### Description of the task:
Rewrite the records with "field" replaced by "input" and everything else left unchanged. Leave the pictures out of your answer.
════
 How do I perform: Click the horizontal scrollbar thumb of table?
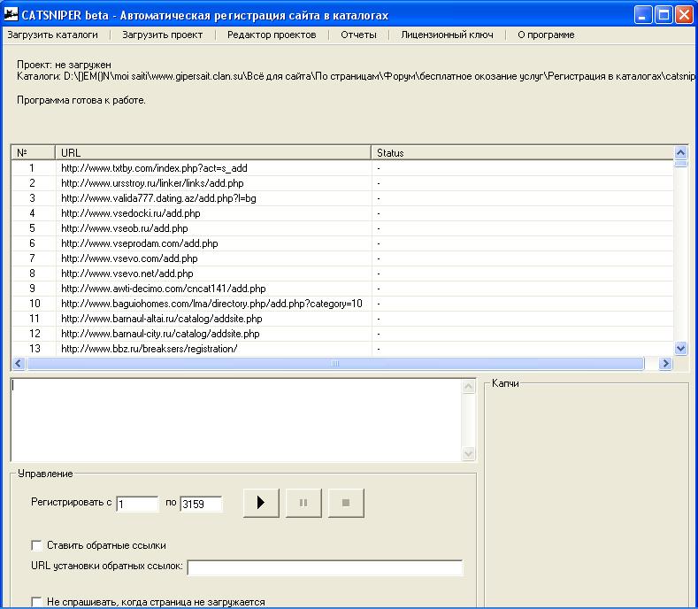point(335,364)
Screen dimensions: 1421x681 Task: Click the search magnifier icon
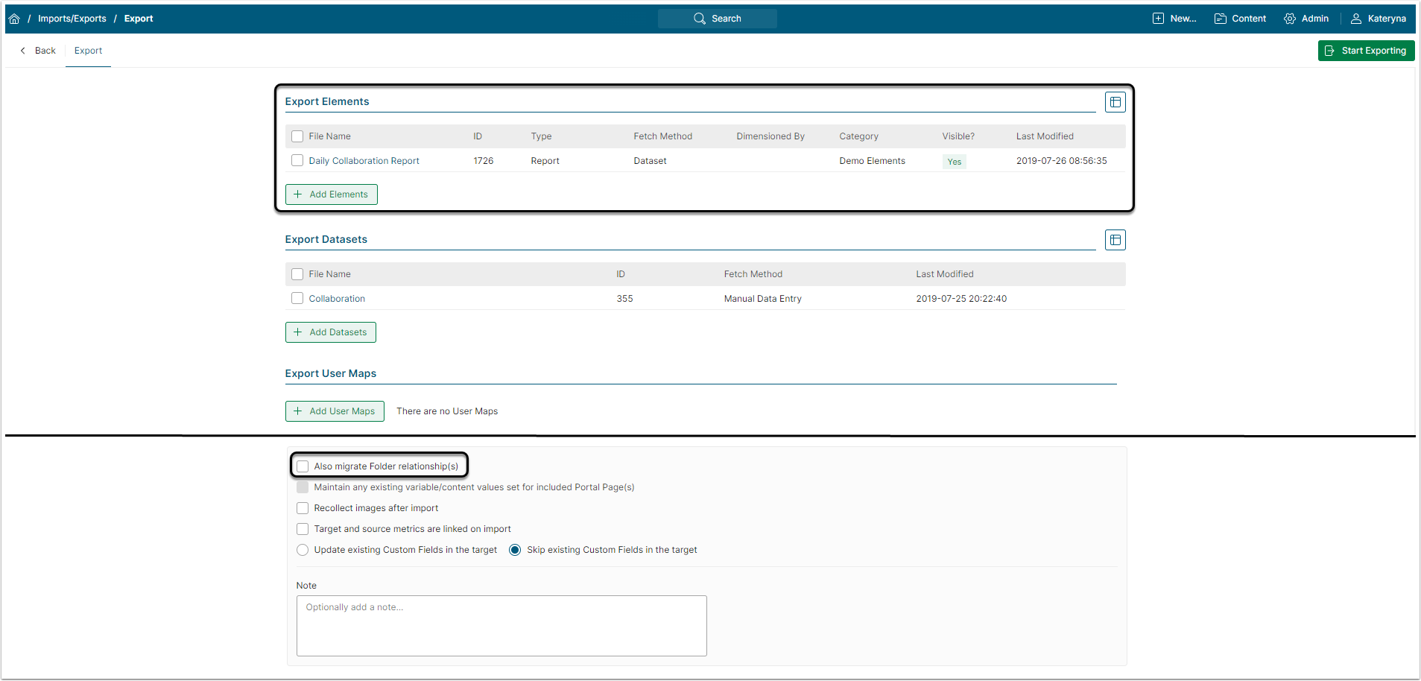tap(699, 19)
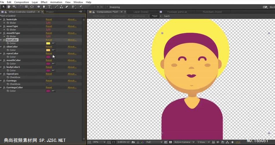This screenshot has height=145, width=275.
Task: Click the stopwatch icon for the skinColor Color property
Action: [x=8, y=50]
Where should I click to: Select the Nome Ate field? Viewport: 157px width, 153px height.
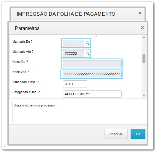[x=92, y=74]
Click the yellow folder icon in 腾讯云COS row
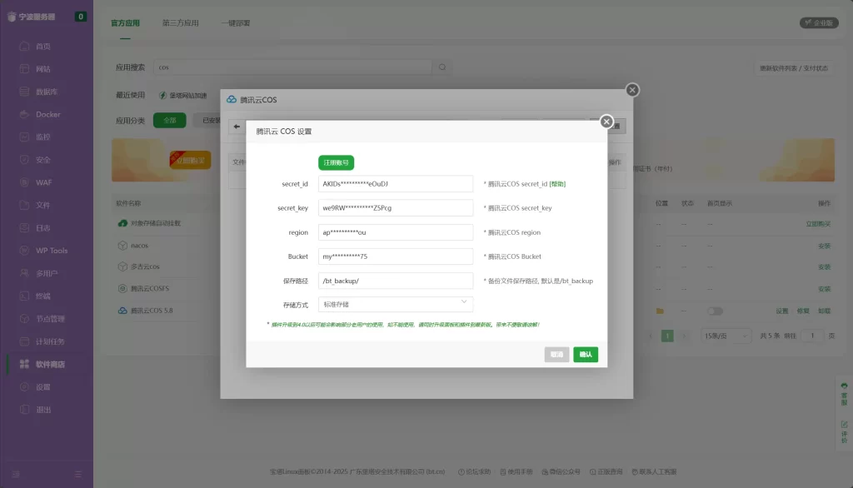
════
### Solution:
 How do I perform: Click the horizontal scrollbar thumb of table?
point(335,364)
Screen dimensions: 1421x681 Task: Click the search magnifier icon
tap(699, 19)
This screenshot has height=145, width=275.
Task: Click the stopwatch icon for the skinColor Color property
Action: [x=8, y=50]
Where should I click to: Select the Nome Ate input? Viewport: 157px width, 153px height.
[x=92, y=74]
Click the yellow folder icon in 腾讯云COS row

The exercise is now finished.